Once a booming city of 120,000 and industrial power that employed 36,000 in its shipyards, today Camden’s population has shrunk to 70,390. The high school dropout rate is 70 percent, Hedges reports, and unemployment is somewhere in the range of 30-40 percent. Hundreds of the homeless live in elaborate encampments, and open air drug markets represent one of the city’s few viable businesses. Despite such grim facts, Hedges writes, “The city is planning $28 million in draconian budget cuts, with officials talking about cutting 25 percent from every department, including layoffs of nearly half the police force. The proposed slashing of the public library budget by almost two-thirds has left the viability of the library system in doubt.”
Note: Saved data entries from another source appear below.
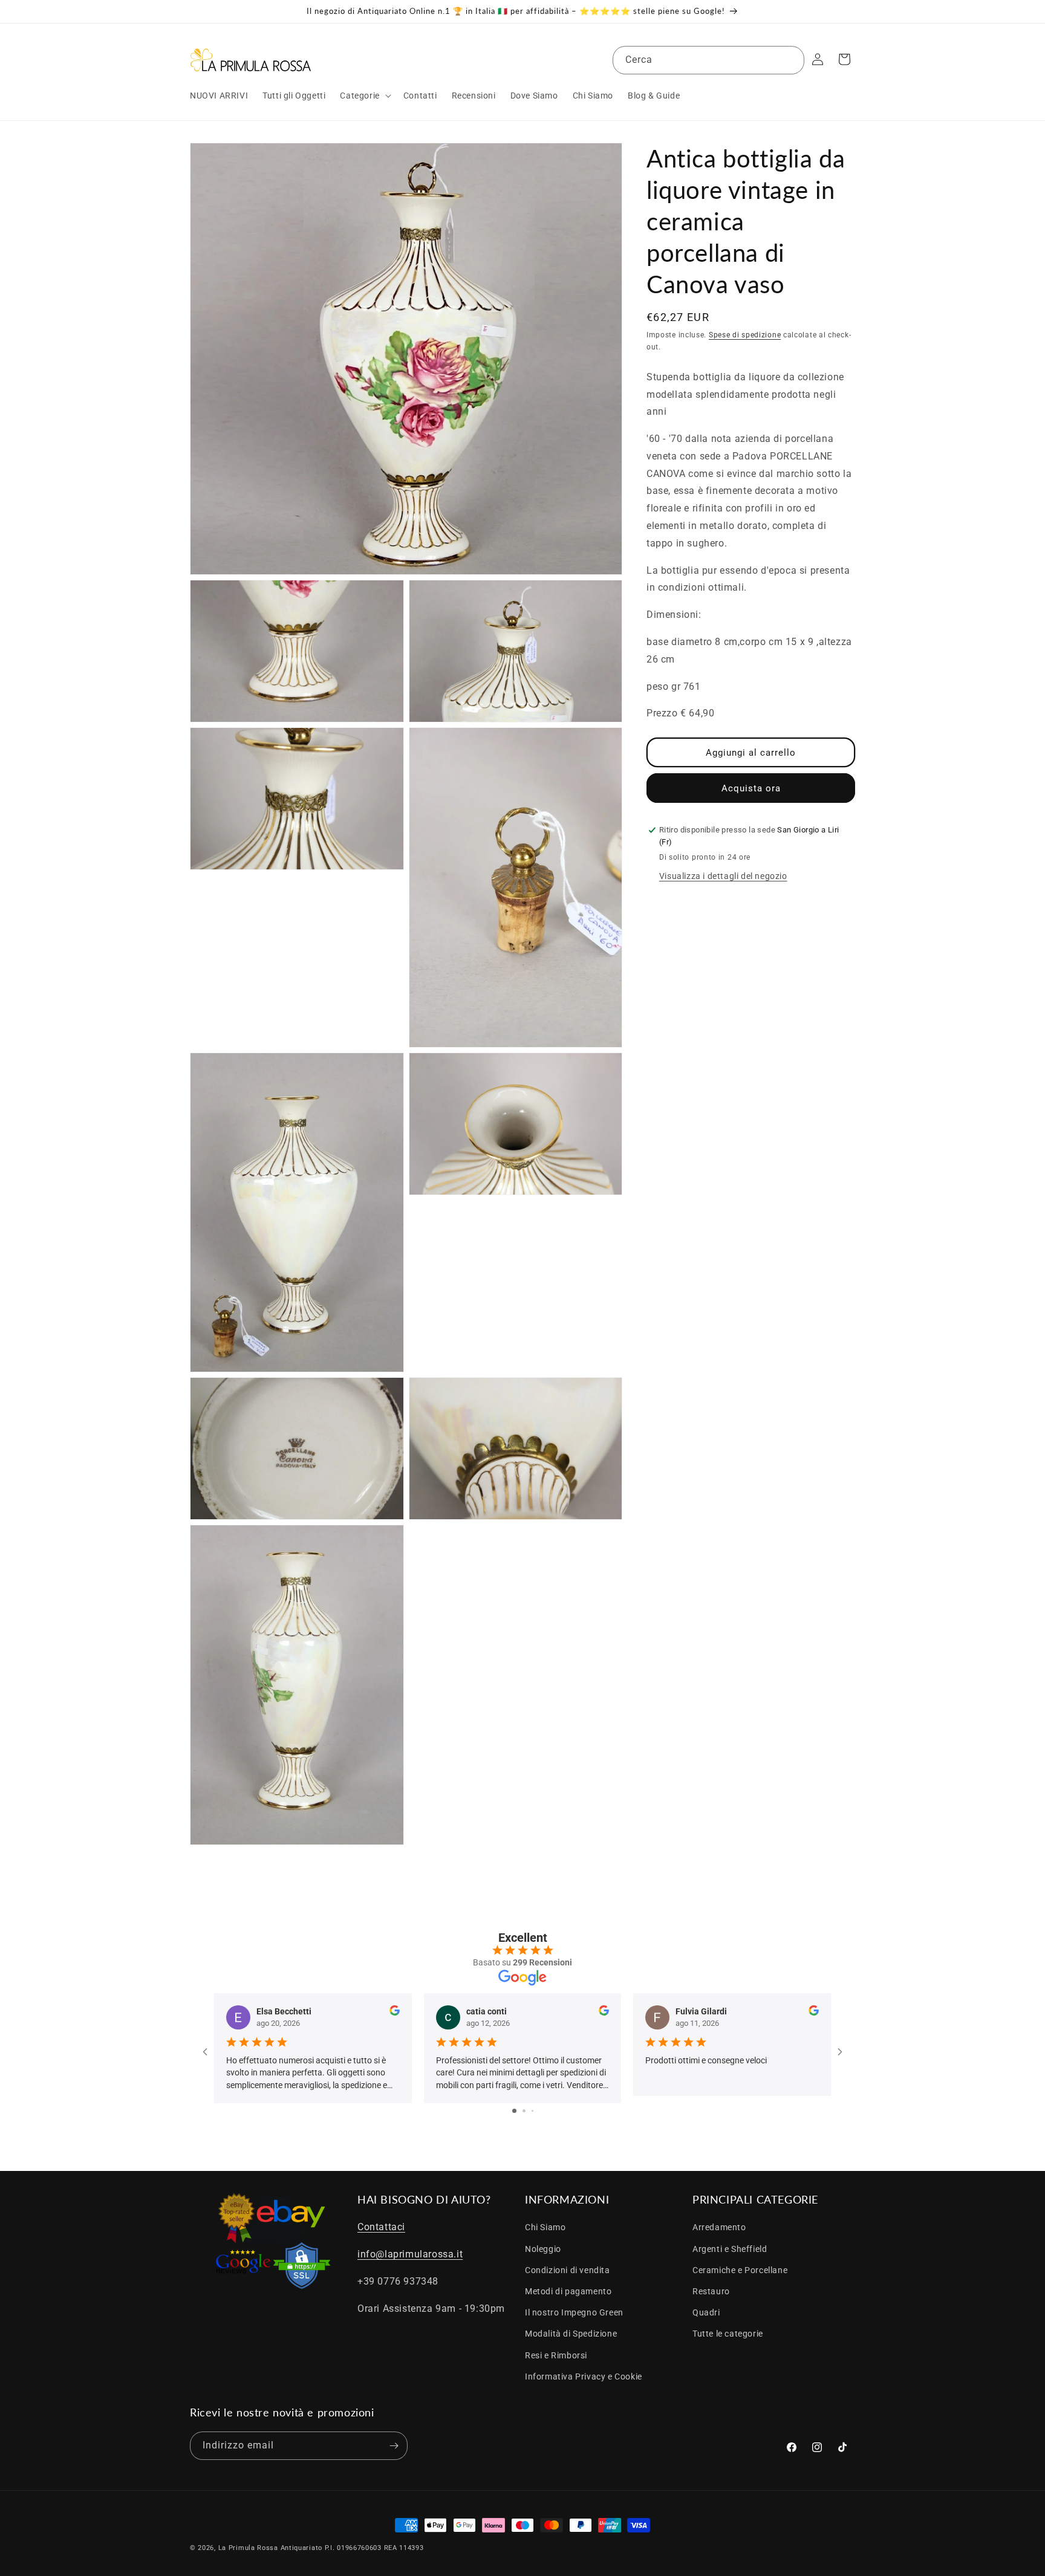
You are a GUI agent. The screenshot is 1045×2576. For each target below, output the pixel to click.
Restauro (711, 2291)
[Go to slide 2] (524, 2110)
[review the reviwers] (394, 2012)
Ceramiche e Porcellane (739, 2270)
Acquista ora (751, 788)
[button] (364, 95)
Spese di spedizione (745, 335)
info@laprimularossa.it (410, 2254)
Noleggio (543, 2249)
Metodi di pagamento (568, 2291)
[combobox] (708, 60)
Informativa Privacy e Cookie (583, 2376)
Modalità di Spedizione (571, 2333)
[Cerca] (790, 60)
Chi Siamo (545, 2227)
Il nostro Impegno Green (574, 2312)
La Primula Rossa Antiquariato (270, 2548)
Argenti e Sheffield (729, 2249)
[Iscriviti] (393, 2446)
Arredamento (719, 2227)
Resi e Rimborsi (556, 2355)
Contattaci (381, 2227)
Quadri (706, 2312)
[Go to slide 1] (514, 2111)
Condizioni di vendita (567, 2270)
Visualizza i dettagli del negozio (723, 876)
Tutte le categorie (727, 2333)
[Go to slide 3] (532, 2111)
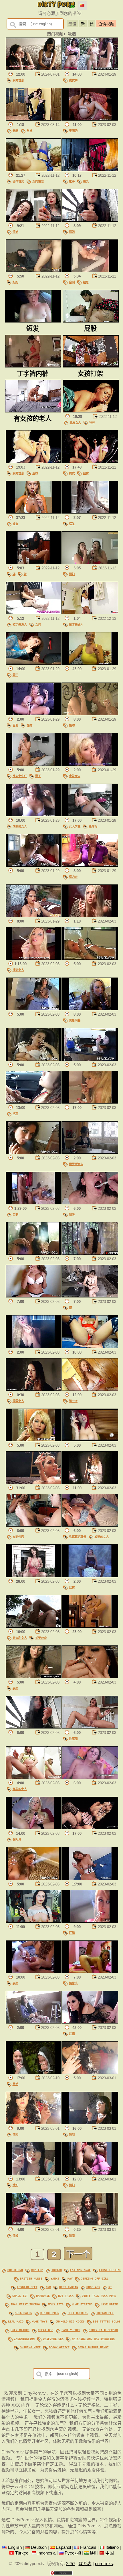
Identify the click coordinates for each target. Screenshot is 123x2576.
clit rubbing (78, 2313)
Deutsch (39, 2547)
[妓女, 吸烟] (34, 512)
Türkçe (21, 2553)
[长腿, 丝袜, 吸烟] (34, 119)
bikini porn (49, 2313)
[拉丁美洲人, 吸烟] (90, 613)
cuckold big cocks (70, 2321)
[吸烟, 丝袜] (90, 1576)
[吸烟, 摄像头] (90, 1971)
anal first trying (25, 2304)
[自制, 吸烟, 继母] (90, 270)
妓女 (15, 523)
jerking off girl (94, 2278)
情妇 (15, 231)
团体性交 (18, 181)
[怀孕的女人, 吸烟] (34, 1777)
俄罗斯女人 (76, 1164)
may (70, 2278)
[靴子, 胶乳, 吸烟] (90, 170)
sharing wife (30, 2347)
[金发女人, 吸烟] (90, 764)
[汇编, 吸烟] (90, 1921)
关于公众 (41, 1637)
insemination (24, 2338)
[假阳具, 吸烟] (34, 1828)
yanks (55, 2278)
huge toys (39, 2321)
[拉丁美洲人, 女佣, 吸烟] (34, 613)
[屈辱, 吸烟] (90, 1203)
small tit (20, 2295)
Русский (73, 2553)
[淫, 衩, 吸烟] (34, 562)
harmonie (43, 2295)
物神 (92, 422)
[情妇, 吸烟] (34, 220)
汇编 (72, 1932)
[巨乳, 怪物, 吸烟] (34, 713)
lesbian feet (27, 2287)
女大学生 (74, 826)
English (15, 2547)
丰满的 (73, 130)
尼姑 (15, 2084)
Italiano (112, 2547)
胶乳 (86, 181)
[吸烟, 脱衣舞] (90, 68)
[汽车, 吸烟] (34, 1102)
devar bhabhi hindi (93, 2347)
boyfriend (15, 2270)
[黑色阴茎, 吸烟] (90, 1008)
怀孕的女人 (20, 1789)
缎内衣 (73, 876)
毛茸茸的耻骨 (77, 1536)
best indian (68, 2287)
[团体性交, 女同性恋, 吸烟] (34, 170)
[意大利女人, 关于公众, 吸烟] (34, 1626)
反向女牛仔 (20, 776)
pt (110, 2287)
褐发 (72, 473)
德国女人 (18, 1401)
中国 (109, 2553)
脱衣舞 (73, 80)
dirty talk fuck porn (99, 2295)
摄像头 (73, 1983)
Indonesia (46, 2553)
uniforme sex (53, 2338)
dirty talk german (103, 2330)
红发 (72, 523)
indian (56, 2270)
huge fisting (82, 2304)
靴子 (72, 181)
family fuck (70, 2330)
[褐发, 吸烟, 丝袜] (90, 461)
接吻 (72, 725)
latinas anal (80, 2270)
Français (88, 2547)
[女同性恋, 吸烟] (34, 68)
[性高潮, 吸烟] (90, 1727)
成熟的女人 (20, 826)
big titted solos (106, 2321)
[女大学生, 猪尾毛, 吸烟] (90, 815)
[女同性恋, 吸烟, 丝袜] (34, 461)
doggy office (59, 2347)
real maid (15, 2321)
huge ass (93, 2287)
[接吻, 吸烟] (90, 713)
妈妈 (15, 282)
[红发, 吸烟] (90, 512)
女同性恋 (18, 80)
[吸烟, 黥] (90, 1296)
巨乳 (15, 725)
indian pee (105, 2313)
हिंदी (93, 2553)
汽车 (15, 1113)
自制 (72, 282)
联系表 (85, 2563)
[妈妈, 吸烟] (34, 270)
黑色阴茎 (74, 1020)
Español (63, 2547)
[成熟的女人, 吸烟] (34, 815)
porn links (104, 2563)
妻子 (15, 675)
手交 (15, 1688)
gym (48, 2287)
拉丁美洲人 (20, 624)
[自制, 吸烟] (34, 1203)
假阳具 (17, 1839)
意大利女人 (20, 1637)
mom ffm (37, 2270)
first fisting (110, 2270)
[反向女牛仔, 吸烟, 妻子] (34, 764)
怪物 (29, 725)
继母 (86, 282)
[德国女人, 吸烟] (34, 1389)
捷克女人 (18, 970)
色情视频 (106, 23)
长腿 (15, 130)
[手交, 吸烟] (34, 1676)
Not surprisingly, Camden and its residents are mining the ruins to get by:
The city is busily cannibalizing itself in a desperate bid to generate revenue. Giant scrap piles rise in hulks along the banks of the Delaware. The piles, filled with discarded appliances, rusted filing cabinets, twisted pipes, old turbines and corrugated sheet metal, are as high as a three- or four-story house, and at their base are large pools of brackish water. A crane, outfitted with a large magnet, sways over the pile and swings scrap over to a shredding machine. A pickup and a U-Haul filled with old refrigerators, gates, screen doors and pipes are unloading in front of a small booth when we arrive. There are about twenty scrap merchants in the city, and they have created a market for the metal guts of apartments and houses. As soon as a house is empty—even if only for a few days between renters or because it is being painted—the hustlers break in and strip every pipe, radiator, screen door and window. Over the past three or four decades thousands of owners, faced with the destruction, have walked away from their properties. Camden produces a million tons of scrap a year. Its huge shredding machines in the port can chop up automobiles and stoves into chunks the size of a baseball. Ships from Turkey, China and India pull into the port and take the scrap back to smelters in their countries.
For a little perspective, the Fall 2010 issue of Global Journalist has a slideshow of a community of 2,000 residents that has sprung up in the middle of a cemetery in Manila, and the photographs and commentary of James Chance make what might otherwise seem like an unspeakably sad story look positively hopeful when considered alongside Hedges’ bleak portrait of Camden.